Meta cheats on Llama 4 benchmark

Meta cheated a little with the results of Llama 4 in the chatbot arena. Meta explained that they were experimenting.

(Image: Tada Images/Shutterstock.com)

Apr 8, 2025 at 10:26 am CEST

3 min. read

By

Eva-Maria Weiß

A few days ago, Llama 4 was released in two versions. Meta has written a blog post about this, in which it emphasizes that the open models perform at least as well or better in some common benchmarks than the closed competitor models from OpenAI and Google. However, it appears that Meta has cheated a little. Specifically, it's about the performance in the LM Arena.

This is where people evaluate the results of chatbots. They decide which AI model they like better and therefore performs better. Accordingly, there are points – an ELO score.
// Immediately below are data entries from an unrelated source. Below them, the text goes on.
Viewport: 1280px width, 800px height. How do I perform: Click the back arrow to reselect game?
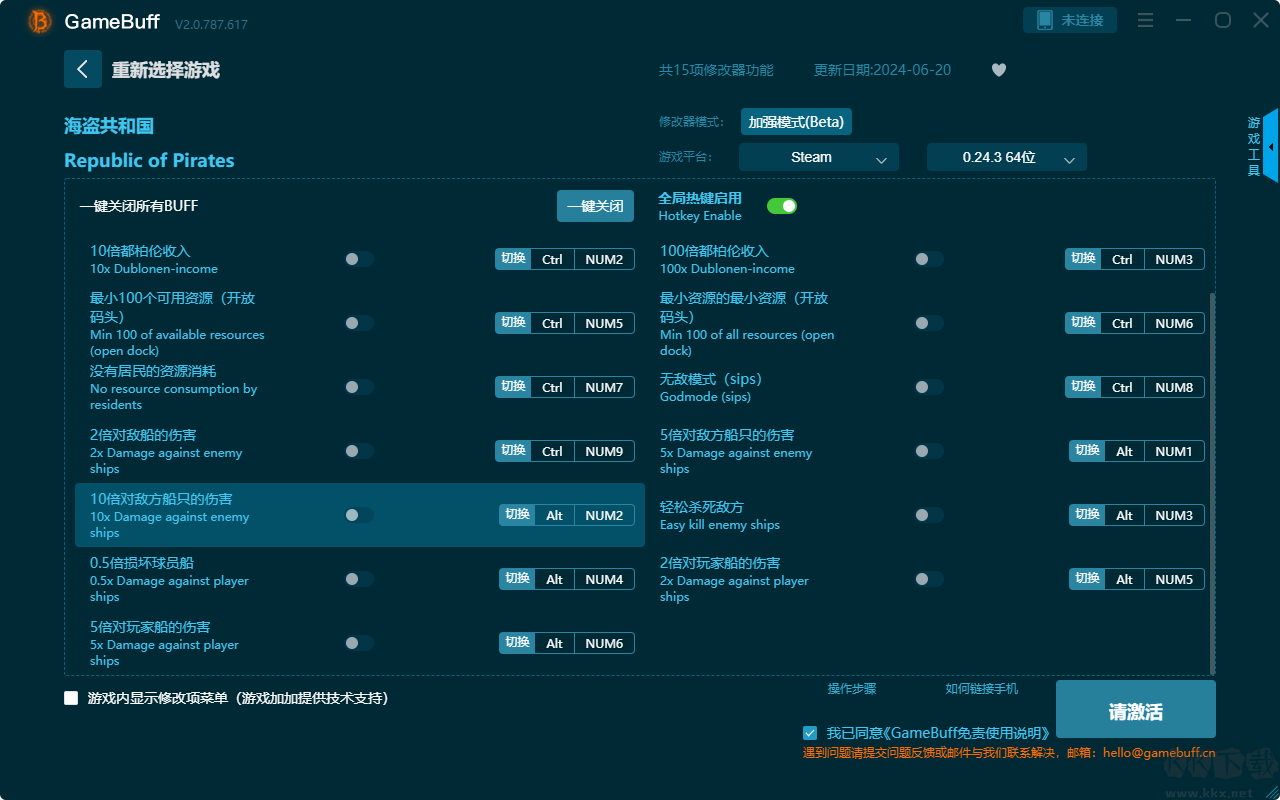(82, 69)
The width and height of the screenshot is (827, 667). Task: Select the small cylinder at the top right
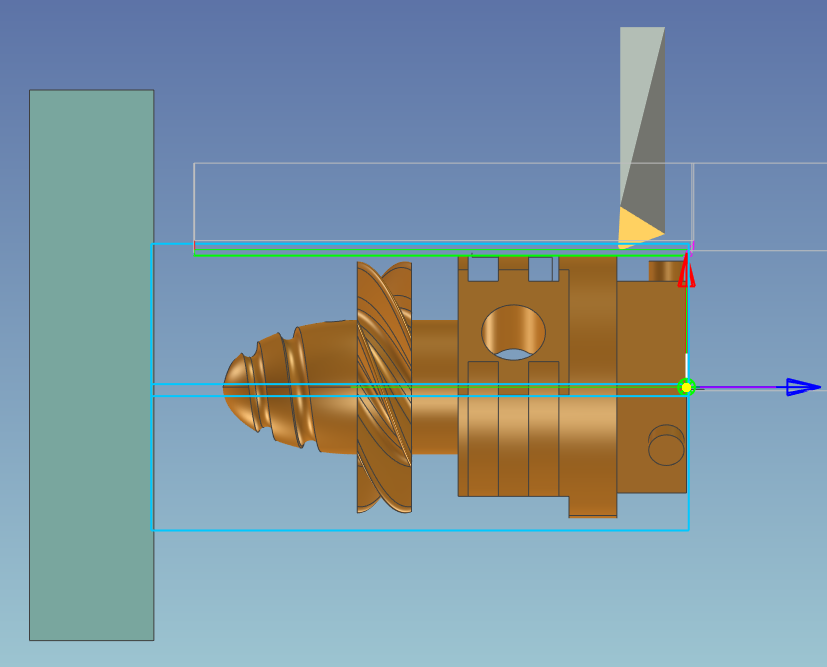[x=664, y=271]
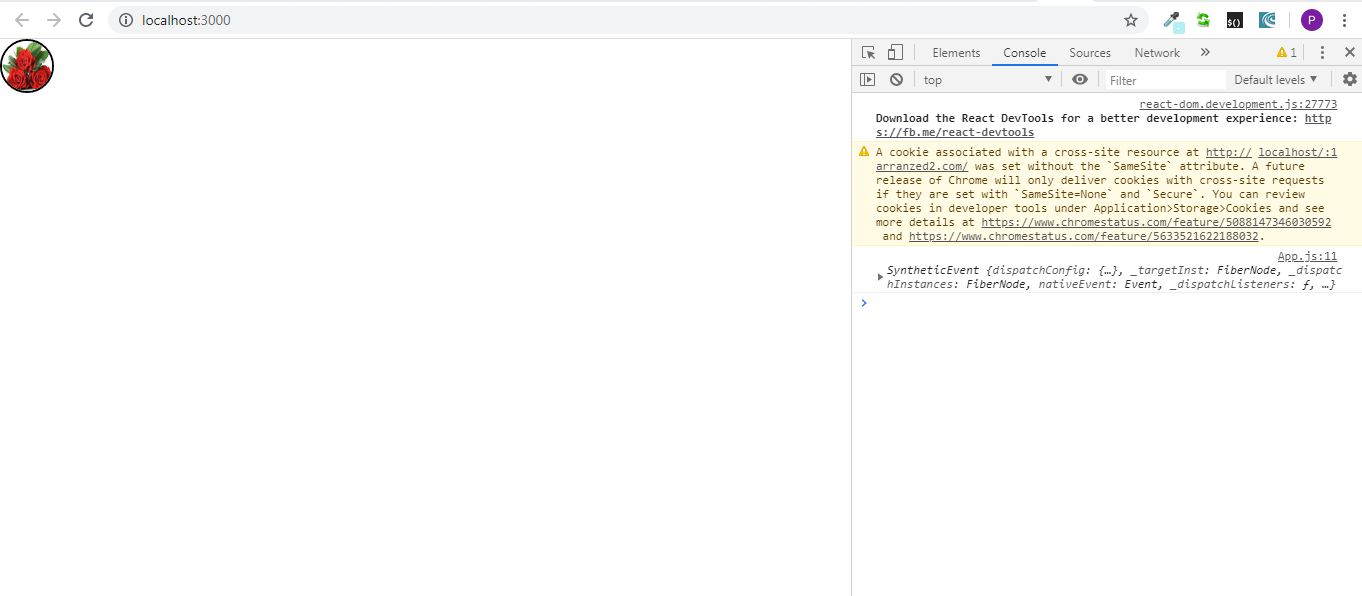Click the circular rose image
Screen dimensions: 1362x596
[27, 66]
According to Meta's blog post, Llama 4 Mavericks score was 1417, which is better than GPT-4o and slightly below Google's Gemini 2.5 Pro. However, attentive testers then discovered that the version of Llama 4 Maverick that is competing in the arena is not the same one that has now been made available by Meta.

Llama 4 model optimized for chat

The model that could be tested was called “Llama 4 Maverick optimized for conversationalty”. It is unclear how much difference this modification makes. Basically, performance in the chatbot arena is not a particularly meaningful benchmark. After all, it depends on the people who evaluate the results, and they can have completely different approaches.
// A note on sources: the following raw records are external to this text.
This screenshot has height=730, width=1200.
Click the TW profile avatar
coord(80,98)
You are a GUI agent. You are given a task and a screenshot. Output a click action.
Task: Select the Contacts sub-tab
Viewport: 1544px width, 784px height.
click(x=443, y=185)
When asked by The Verge, Meta wrote somewhat evasively that they were experimenting with all possible versions. It was a chat-optimized version, they are testing different versions and are now curious to see what developers do with the open model.

It is not specifically forbidden to test customized versions of the models in the LM Arena. Meta also correctly referred to the model as “Llama-4-Maverick-03-26-Experimental”. However, there is no reference to the fact that the results do not correspond to those of the freely available model.

Ahmad Al-Dahle, Vice-President Generative AI at Meta, directly rejects criticism that Meta trained Llama 4 directly using the benchmarks. In a post on X, he writes that they would never do such a thing. However, these accusations are repeated time and again – and they are by no means limited to Meta.

Since all freely available data from all possible sources is generally used to train the large AI models, this often includes data from common benchmarks. Even Meta's head of AI science, Yann LeCun, has already criticized the fact that many of the results of AI models are not due to intelligence or conclusions, but to the fact that they have been learned.

As The Verge writes, there has also been surprise that Meta published the models on a Saturday. Mark Zuckerberg has already responded to this, saying that they were just finished. In fact, Meta is not alone in this – OpenAI also shines with releases on weekends.